Impact of Smoking on Perioperative Pulmonary and Upper Respiratory Complications After Laparoscopic Gynecologic Surgery

The authors retrospectively identified all patients who underwent laparoscopic gynecologic surgery at one institution for 9 years and analyzed them by smoking status. The rate of pulmonary complications was 2.1% (12 of 564 patients) in never smokers, 4.5% (7 of 156 patients) in past smokers, and zero in current smokers.”

Health Effects of Identifying Patients with Undiagnosed Obstructive Sleep Apnea in the Preoperative Clinic: A Follow-up Study

The preoperative patients who were identified to have OSA and were compliant with CPAP use may have health benefits in terms of improved snoring, sleep quality, and daytime sleepiness. The CPAP compliant patients had a greater reduction in medication for comorbidities than the CPAP non-compliant or other treatment group. Timely diagnosis and treatment compliance may reduce symptoms of OSA and severity of associated comorbidities along with a reduction in medications.

Evidence for Neuronal Desynchrony in the Aged Suprachiasmatic Nucleus Clock

Aging leads to a deterioration of circadian rhythms in physiology and behavior. These authors analyzed circadian rhythms in the course of aging on different levels of organization. They were able to show that aging affects the suprachiasmatic nucleus at the network level organization as opposed to the single cell membrane deterioration “theory”.
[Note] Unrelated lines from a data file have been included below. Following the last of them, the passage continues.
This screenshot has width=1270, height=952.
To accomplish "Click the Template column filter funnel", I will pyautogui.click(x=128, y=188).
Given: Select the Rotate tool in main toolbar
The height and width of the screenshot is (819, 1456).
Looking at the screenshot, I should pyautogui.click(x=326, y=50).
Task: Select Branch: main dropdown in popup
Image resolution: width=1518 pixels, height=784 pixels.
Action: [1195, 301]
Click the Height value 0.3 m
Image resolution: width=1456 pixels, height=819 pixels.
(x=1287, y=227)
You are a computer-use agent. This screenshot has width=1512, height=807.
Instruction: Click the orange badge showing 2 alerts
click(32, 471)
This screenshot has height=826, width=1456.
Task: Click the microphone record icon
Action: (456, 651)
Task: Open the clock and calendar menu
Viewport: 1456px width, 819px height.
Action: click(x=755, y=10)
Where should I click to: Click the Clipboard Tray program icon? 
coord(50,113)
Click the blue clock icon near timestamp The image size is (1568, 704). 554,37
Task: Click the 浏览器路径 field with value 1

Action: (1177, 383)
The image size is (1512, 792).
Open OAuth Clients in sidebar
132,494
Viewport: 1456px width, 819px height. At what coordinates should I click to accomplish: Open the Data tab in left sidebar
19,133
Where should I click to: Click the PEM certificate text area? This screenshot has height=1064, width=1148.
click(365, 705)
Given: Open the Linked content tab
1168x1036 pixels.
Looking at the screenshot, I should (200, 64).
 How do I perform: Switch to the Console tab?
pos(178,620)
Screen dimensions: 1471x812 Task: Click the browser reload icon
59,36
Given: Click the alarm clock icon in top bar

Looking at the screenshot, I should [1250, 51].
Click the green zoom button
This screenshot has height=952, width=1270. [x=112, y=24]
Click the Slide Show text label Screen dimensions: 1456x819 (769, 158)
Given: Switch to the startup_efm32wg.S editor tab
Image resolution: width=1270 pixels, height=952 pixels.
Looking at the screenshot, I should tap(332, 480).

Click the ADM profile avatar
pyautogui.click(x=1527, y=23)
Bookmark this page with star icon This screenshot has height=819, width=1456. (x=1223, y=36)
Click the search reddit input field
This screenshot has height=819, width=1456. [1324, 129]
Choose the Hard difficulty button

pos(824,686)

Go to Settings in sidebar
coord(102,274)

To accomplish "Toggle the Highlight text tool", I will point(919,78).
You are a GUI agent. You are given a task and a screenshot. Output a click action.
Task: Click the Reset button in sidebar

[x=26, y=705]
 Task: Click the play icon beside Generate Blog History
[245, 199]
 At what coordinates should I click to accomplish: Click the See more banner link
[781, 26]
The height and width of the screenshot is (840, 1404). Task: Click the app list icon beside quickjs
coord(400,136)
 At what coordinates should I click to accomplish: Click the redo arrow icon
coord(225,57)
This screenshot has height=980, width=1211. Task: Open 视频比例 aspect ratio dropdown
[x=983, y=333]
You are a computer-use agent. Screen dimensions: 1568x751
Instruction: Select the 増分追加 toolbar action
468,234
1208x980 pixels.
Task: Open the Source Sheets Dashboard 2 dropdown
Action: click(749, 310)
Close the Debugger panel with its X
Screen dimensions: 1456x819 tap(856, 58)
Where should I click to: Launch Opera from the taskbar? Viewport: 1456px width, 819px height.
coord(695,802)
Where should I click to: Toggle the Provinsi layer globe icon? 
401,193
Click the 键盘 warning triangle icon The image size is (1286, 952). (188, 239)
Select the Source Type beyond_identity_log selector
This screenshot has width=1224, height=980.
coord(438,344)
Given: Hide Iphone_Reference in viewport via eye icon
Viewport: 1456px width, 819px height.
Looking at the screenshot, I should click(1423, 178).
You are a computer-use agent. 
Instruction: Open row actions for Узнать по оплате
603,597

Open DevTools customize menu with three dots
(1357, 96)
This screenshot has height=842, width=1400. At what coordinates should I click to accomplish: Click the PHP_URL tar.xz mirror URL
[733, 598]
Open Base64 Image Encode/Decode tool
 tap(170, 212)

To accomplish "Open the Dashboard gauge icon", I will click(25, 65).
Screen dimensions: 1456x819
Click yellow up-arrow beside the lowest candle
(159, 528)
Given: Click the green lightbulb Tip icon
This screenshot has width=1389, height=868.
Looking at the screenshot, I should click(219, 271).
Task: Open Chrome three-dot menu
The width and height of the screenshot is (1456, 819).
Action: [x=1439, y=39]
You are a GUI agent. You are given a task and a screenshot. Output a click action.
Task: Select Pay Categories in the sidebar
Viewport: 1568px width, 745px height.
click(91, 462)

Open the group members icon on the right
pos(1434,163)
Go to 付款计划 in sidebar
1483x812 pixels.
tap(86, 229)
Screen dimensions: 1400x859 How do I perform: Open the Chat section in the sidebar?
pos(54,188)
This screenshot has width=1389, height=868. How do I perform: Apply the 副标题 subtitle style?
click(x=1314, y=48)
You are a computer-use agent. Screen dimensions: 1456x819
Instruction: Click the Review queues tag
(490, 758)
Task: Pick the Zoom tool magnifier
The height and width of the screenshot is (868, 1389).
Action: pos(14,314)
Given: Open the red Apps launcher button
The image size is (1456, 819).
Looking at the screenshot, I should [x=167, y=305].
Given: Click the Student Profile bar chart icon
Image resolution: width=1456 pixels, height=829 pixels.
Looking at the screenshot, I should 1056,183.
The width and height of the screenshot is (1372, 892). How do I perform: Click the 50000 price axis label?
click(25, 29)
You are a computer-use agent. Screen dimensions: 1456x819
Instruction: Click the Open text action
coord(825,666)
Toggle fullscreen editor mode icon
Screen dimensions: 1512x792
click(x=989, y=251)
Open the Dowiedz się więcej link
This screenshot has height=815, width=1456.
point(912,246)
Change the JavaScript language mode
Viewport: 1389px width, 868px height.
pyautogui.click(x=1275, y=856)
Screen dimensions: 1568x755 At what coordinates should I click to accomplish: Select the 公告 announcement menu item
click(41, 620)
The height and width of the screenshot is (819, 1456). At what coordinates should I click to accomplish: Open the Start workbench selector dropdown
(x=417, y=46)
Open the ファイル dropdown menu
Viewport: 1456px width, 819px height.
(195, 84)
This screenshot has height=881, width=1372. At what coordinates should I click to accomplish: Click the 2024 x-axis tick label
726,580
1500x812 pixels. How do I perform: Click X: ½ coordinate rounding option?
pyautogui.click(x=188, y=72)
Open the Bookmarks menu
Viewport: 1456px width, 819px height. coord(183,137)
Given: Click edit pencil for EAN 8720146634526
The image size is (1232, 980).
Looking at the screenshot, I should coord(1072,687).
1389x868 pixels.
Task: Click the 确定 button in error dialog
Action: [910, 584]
The Childhood Adenotonsillectomy Trial (CHAT): Rationale, Design, and Challenges of a Randomized Controlled Trial Evaluating a Standard Surgical Procedure in a Pediatric Population

This paper addresses key elements in the design and implementation of a controlled trial for a widely used “standard practice” surgical intervention in a pediatric population, that include establishment of standardized data collection procedures across sites for a wide variety of data types, establishment of equipoise, and approaches for minimizing unblinding of selected key personnel.

Ambulatory Anesthesia Aspects for Tonsillectomy and Abrasion in Children

Preoperative evaluation should identify increased bleeding risk, potential airway problems, ongoing infection and symptoms of OSA. IV propofol is most often used for anesthetic induction, although inhalational sevoflurane is a valid alternative. LMA or endotracheal tube may both be used safely and effectively; the choice will depend upon the routine and experience of the team. Paracetamol and NSAIDs are useful baseline medication for nonopioid multimodal postoperative pain treatment and prophylaxis. Similar with local anesthesia infiltration and dexamethasone medication, although somewhat more disputed.

Supraglottoplasty for Occult Laryngomalacia to Improve Obstructive Sleep Apnea Syndrome

Supraglottoplasty for occult laryngomalacia resulted in statistically significant reduction in the apnea-hypopnea index. Overall, 91% of children had an improvement in AHI, and 64% had only mild or no residual OSAS after supraglottoplasty. Supraglottoplasty is an effective technique for the treatment of OSAS associated with occult laryngomalacia.

More Codeine Fatalities After Tonsillectomy in North American Children

In 2009 the fatal case of a toddler who had received codeine after adenotonsillectomy for OSA syndrome was first reported. The child was an ultra-rapid metabolizer of cytochrome P4502D6 (CYP2D6). Three additional fatal or life-threatening cases are now reported. In the 2 fatal cases, functional gene duplications encoding for CYP2D6 caused a significantly greater production of potent morphine from its parent drug, codeine. A severe case of respiratory depression in an extensive metabolizer is also noted. These cases demonstrate that analgesia with codeine or other opioids that use the CYP2D6 pathway after adenotonsillectomy may not be safe in young children with OSA syndrome.